Pulseless Ventricular Tachycardia Pediatric Dose — Defibrillation
Pulseless ventricular tachycardia (pulseless VT) is a shockable, life-threatening cardiac arrest rhythm in which the ventricles depolarize rapidly without generating a palpable pulse. Immediate unsynchronized defibrillation delivers a high-energy shock to terminate the chaotic electrical activity and restore organized rhythm. It is managed identically to ventricular fibrillation (VF) within the Pediatric Advanced Life Support (PALS) cardiac arrest algorithm.
Pediatric Dosing
- Initial shock: 2 J/kg unsynchronized defibrillation
- Subsequent shocks: 4 J/kg unsynchronized defibrillation
Doses are weight-based. For higher energy requirements in refractory arrest, consult institutional protocol, as the source description does not specify a maximum dose ceiling beyond 4 J/kg.
Worked example — 20 kg child: Initial shock: 20 × 2 J/kg = 40 J. Subsequent shocks: 20 × 4 J/kg = 80 J.
Indications and Clinical Context
Pulseless VT is indicated for unsynchronized defibrillation when a child presents in cardiac arrest with a wide-complex tachycardia and no palpable pulse. Per PALS guidelines, pulseless VT and VF are treated as equivalent shockable rhythms within the cardiac arrest algorithm. Early defibrillation, combined with high-quality CPR, epinephrine, and antiarrhythmic therapy, is the cornerstone of resuscitation for these rhythms.

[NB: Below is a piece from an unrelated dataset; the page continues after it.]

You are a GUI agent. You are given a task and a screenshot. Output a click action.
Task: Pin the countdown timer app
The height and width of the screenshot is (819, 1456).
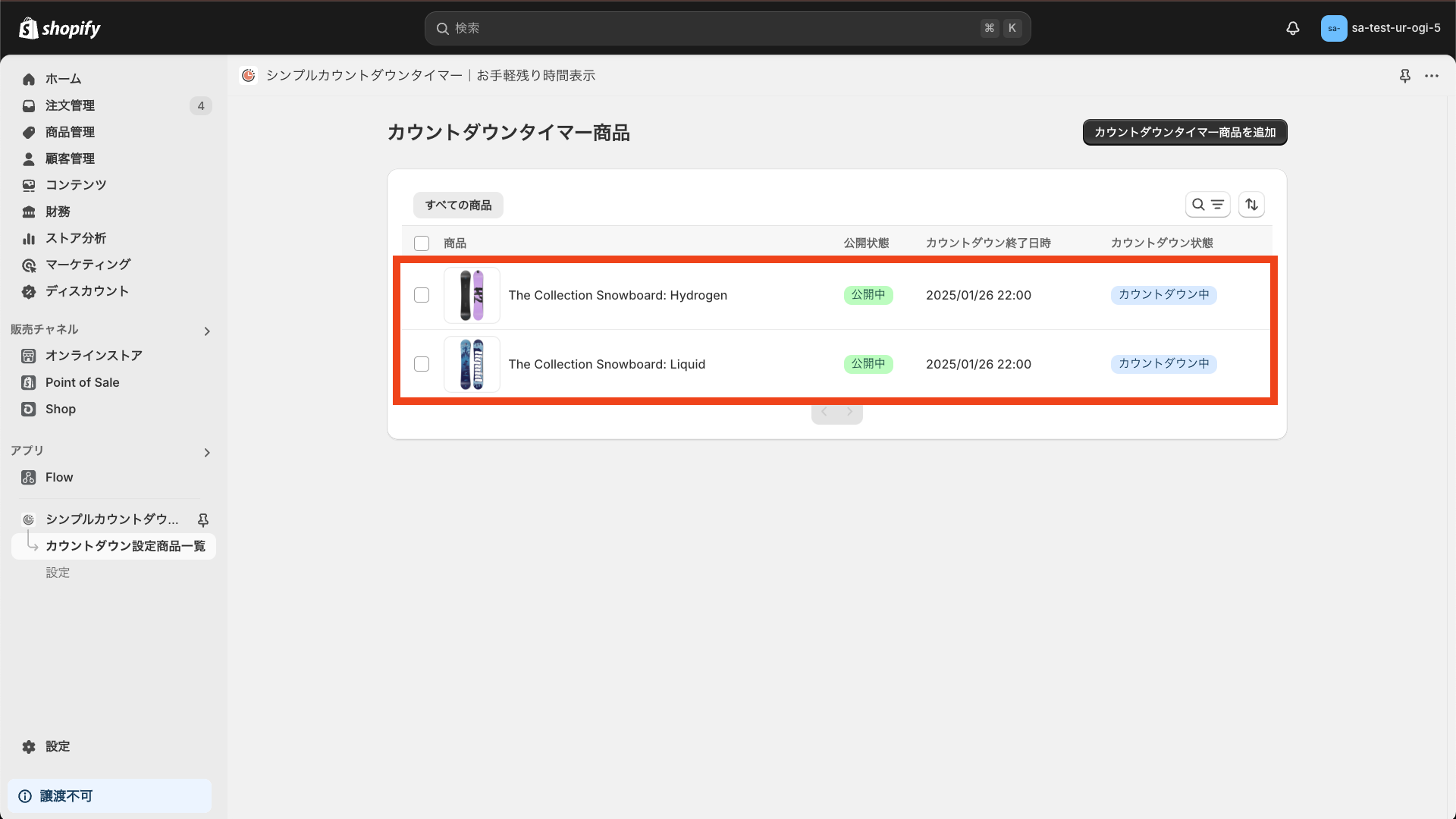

Defibrillation should not be delayed for vascular access; if IV/IO access is not immediately available, the shock should be delivered first. Rhythm and pulse checks occur after each 2-minute CPR cycle, with repeated shocks delivered if a shockable rhythm persists.
Administration and Monitoring
Pulseless VT requires unsynchronized defibrillation (not synchronized cardioversion). Pediatric-sized pads or paddles should be used for children under approximately 10 kg; adult pads are appropriate for larger children, ensuring pads do not overlap. Confirm correct pad placement (anterior-lateral or anterior-posterior) and minimize hands-off time. Resume CPR immediately after each shock without waiting to reassess rhythm.
- Confirm pulseless status before defibrillation — synchronized cardioversion is used for perfusing tachyarrhythmias
- Ensure all personnel are clear of the patient prior to shock delivery
- Monitor for return of spontaneous circulation (ROSC) after each shock cycle
- Escalate to 4 J/kg for all shocks after the initial 2 J/kg attempt
- Consult institutional protocol for energy dosing beyond 4 J/kg in refractory cases
Disclaimer: This article is an educational reference summarizing standard pediatric dosing values. It is not a substitute for clinical judgment. Always verify doses against institutional protocols, the current edition of authoritative references (e.g., Lexicomp, Harriet Lane Handbook, PALS guidelines), the patient’s accurate weight, and any patient-specific factors (renal/hepatic function, allergies, comedications) before administration.